I know that these years have not been one long chorus of “Happy Days Are Here Again,” but ChevronTexaco, removed from the Dow to make room for the high-tech newcomers, is up 27 percent (adjusted for a September 2004 split) since its expulsion. Dow Chemical, which has since merged with DJIA exile Union Carbide, is up 32 percent since the date of the Dow list change (after adjusting for a split in June 2000).
What-if games with the DJIA are an arcane pastime: To maintain continuity of the value, a divisor has to be adjusted when external events would otherwise kink the trend line. I can tell you, though, what the value would be if usurpers MSFT and INTC had performed as well as DOW (Chemical, not Jones) and CVX during the past five years. Wed have been sitting pretty on Good Friday (when the markets closed to let me work with static figures) at 10,889. Thats 446 points above the actual value—not enough to change my retirement date but worth a respectful moment of silence as we think about the actual nature of IT as an economic good.
Oil in the ground is an asset. If you leave it in the ground today, you can pump it out and sell it tomorrow. On the other hand, if people want to burn more oil today, the price per barrel will go up as more difficult oil wells must be drilled by more aggressive methods. The supply curve, in short, slopes upward. Economics 101.
Microsofts coders, despite the label of “human capital,” are an expense. Even if they dont write any marketable code today, Microsoft still has to pay them. Intels chip fabs are booked as capital, but theyre really perishable goods. If Intel doesnt make chips today, process technology moves on—and Intel may not be able to sell the chips that its all-too-soon-obsolete equipment will be capable of making tomorrow.
On the other hand, if Microsoft can sell the same piece of software to more people, the company can sell it for a lower price per copy—and it had better find a way to do that, since its fastest-growing competition is stuff thats given away. If Intel can sell a greater volume of chips before the next generation of process technology comes along, it can sell those chips at a lower unit price. The direct cost of goods sold is a tiny fraction of the price of a complex chip.
Whether were speaking of hardware or software, therefore, these supply curves slope downward. What does that make these goods? They dont behave like industrial outputs, and thats why I was immediately hostile to the go-go (or should I say “gaga”?) idea of putting them in the DJIA. I said at the time that these stocks prices were poorly chosen proxies for economic growth; events since then make me look more right than wrong.

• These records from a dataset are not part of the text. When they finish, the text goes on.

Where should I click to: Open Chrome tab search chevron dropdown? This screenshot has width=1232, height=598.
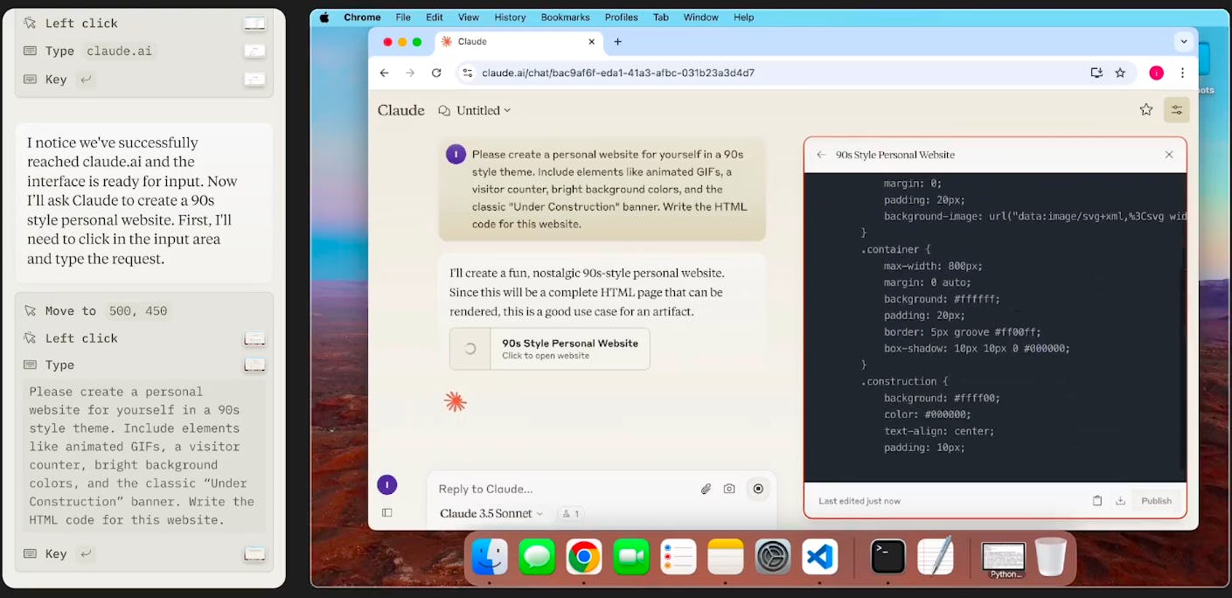coord(1184,41)
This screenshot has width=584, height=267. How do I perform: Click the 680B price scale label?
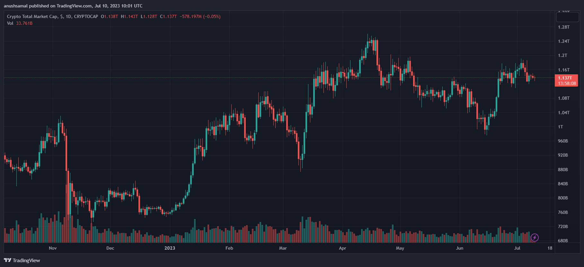[x=563, y=241]
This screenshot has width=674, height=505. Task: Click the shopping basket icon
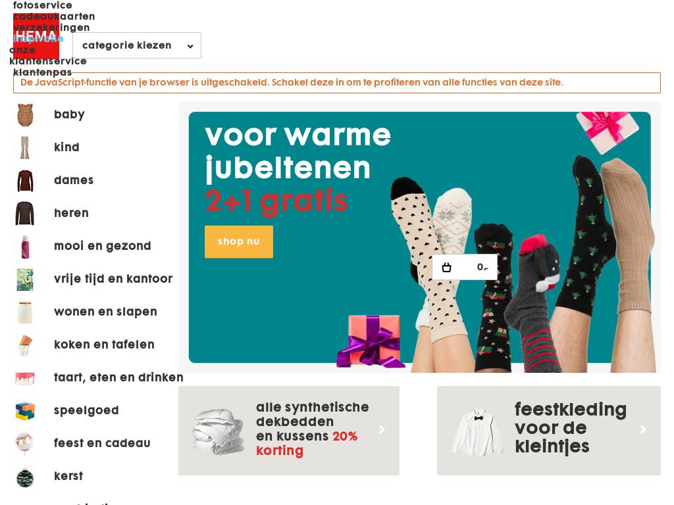pyautogui.click(x=447, y=268)
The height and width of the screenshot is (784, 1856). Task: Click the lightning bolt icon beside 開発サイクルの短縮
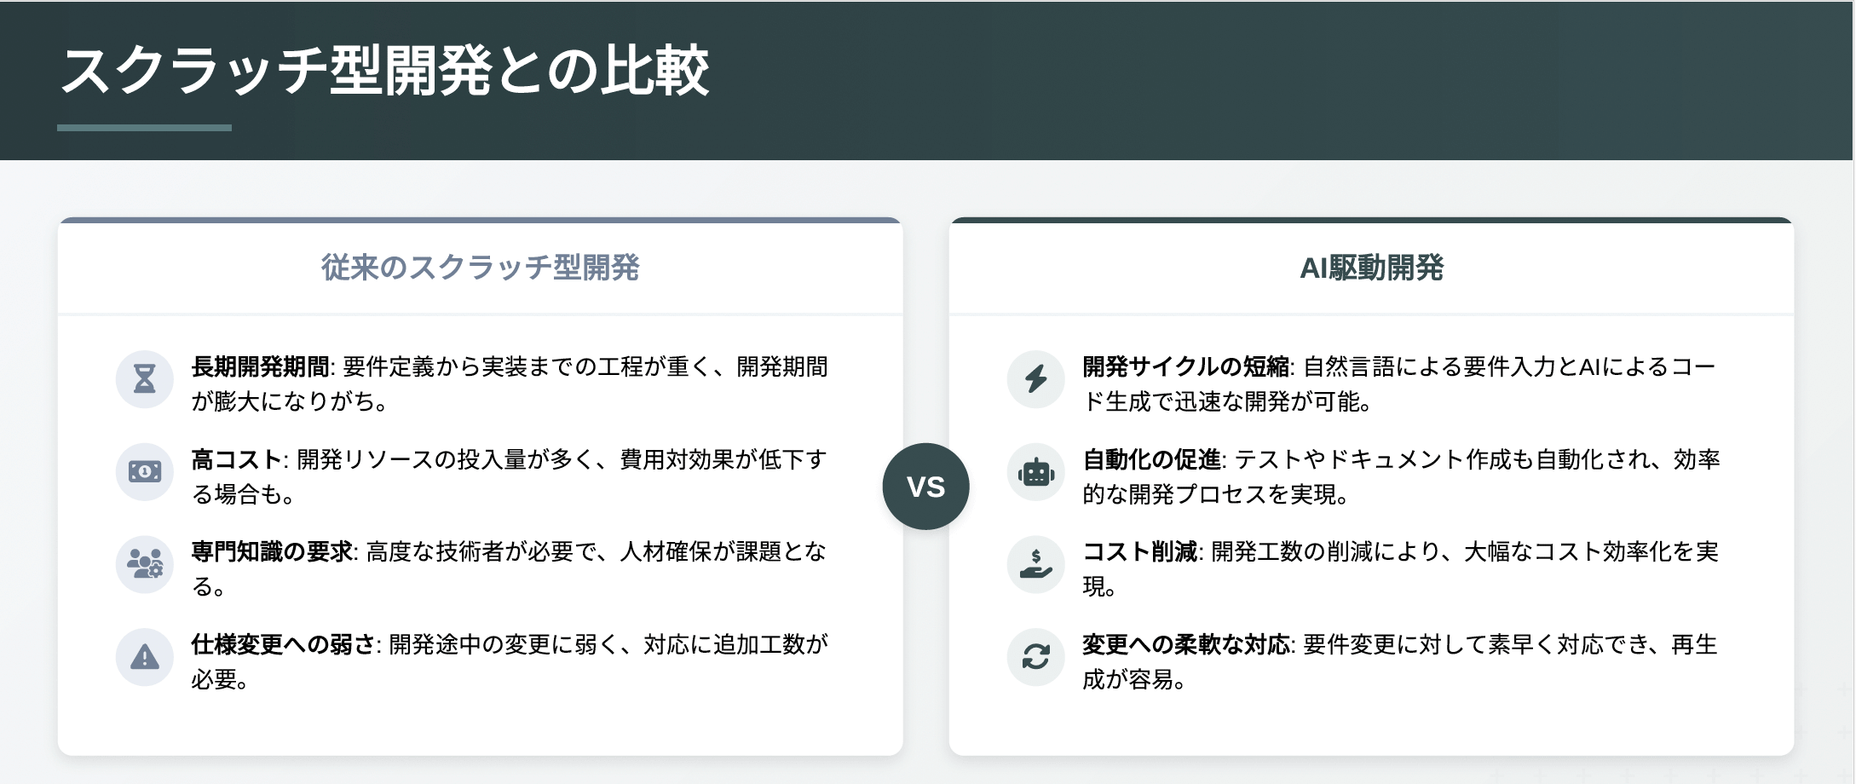click(1036, 379)
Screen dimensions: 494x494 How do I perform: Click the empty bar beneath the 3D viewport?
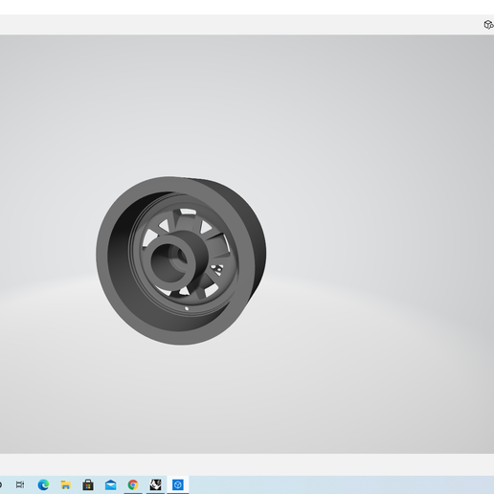tap(247, 464)
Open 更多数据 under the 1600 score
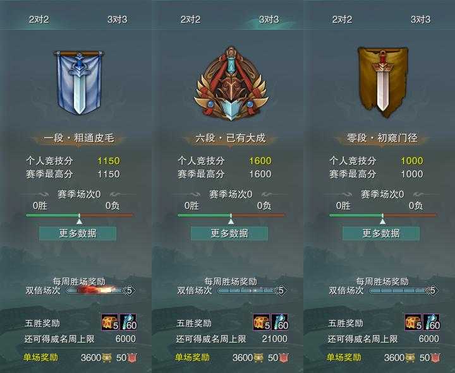Viewport: 455px width, 373px height. [229, 234]
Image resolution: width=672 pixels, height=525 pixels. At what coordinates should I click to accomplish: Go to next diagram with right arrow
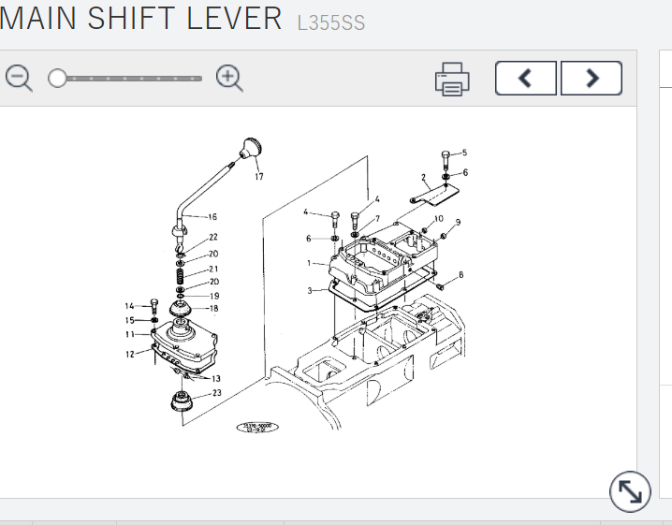tap(592, 79)
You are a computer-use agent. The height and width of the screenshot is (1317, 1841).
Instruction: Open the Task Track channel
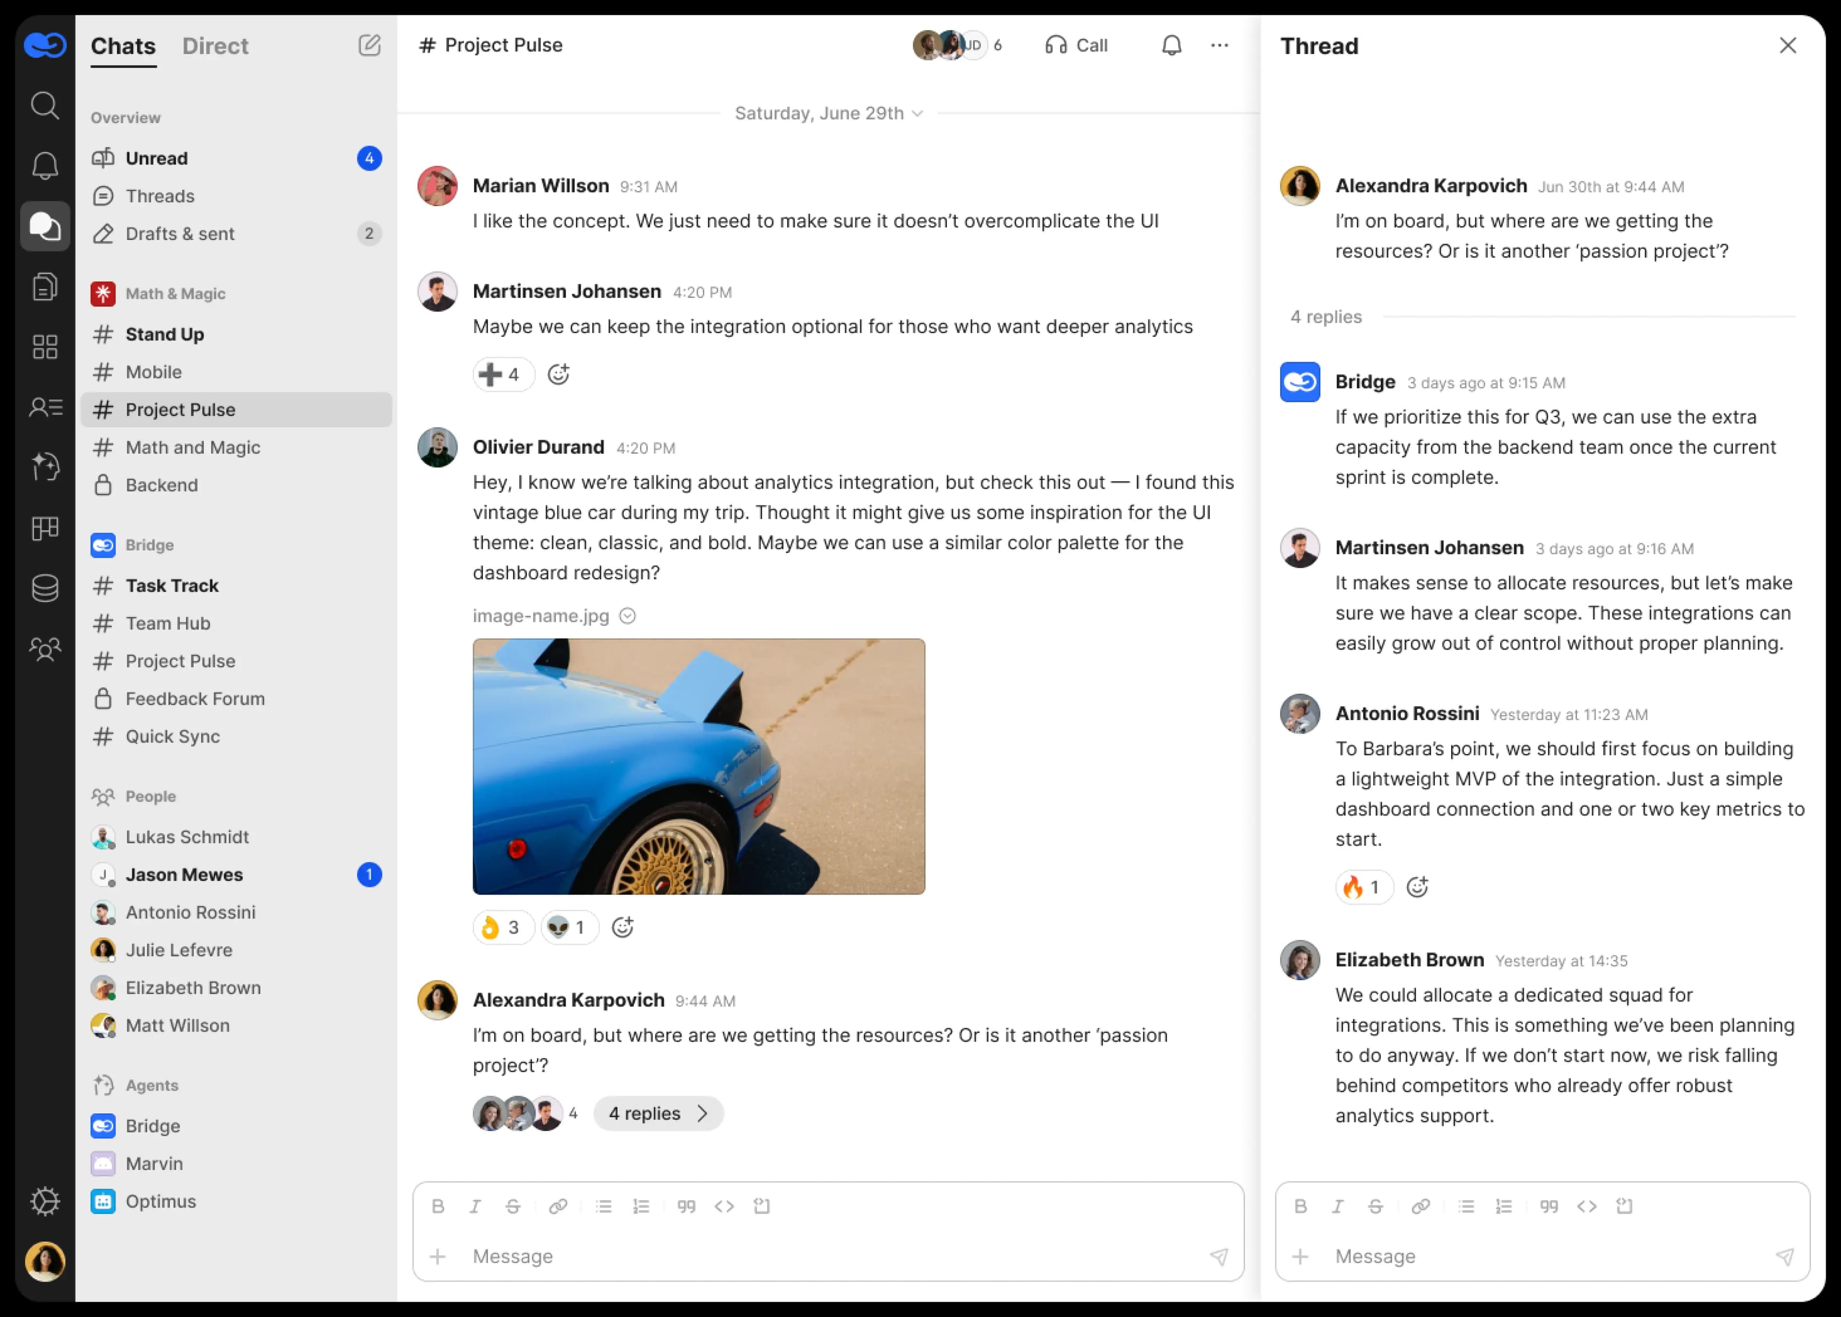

That brings us to some interesting questions: What do you do? And why do people pay you to do it? And what makes your supply curve slope upward so that every unit of your output costs more than the one before? If you can flatten that slope, youll enjoy more demand at any given volume. Economics 101.
You dont want to make IT vendors rich by playing zero-sum games with your competitors. As I said in the aforementioned column, currency trading is a perfect example: After some adjustment as new tools emerge, the end state is that the same things happen more quickly and the IT vendors have more money. If someone wants to tell me how anyone else is better off, Im listening.
Your IT investments should be flattening your supply curve. They should be automating tasks so that doing twice as much requires less than, not more than, twice as much effort and expense. They should be leveling out the bumps in your supply chain to reduce the costs of high peak-to-average ratios in manufacturing and logistics.
And they should be making you, not IT vendors, richer every year. Invest IT into your company, not your money into IT stocks.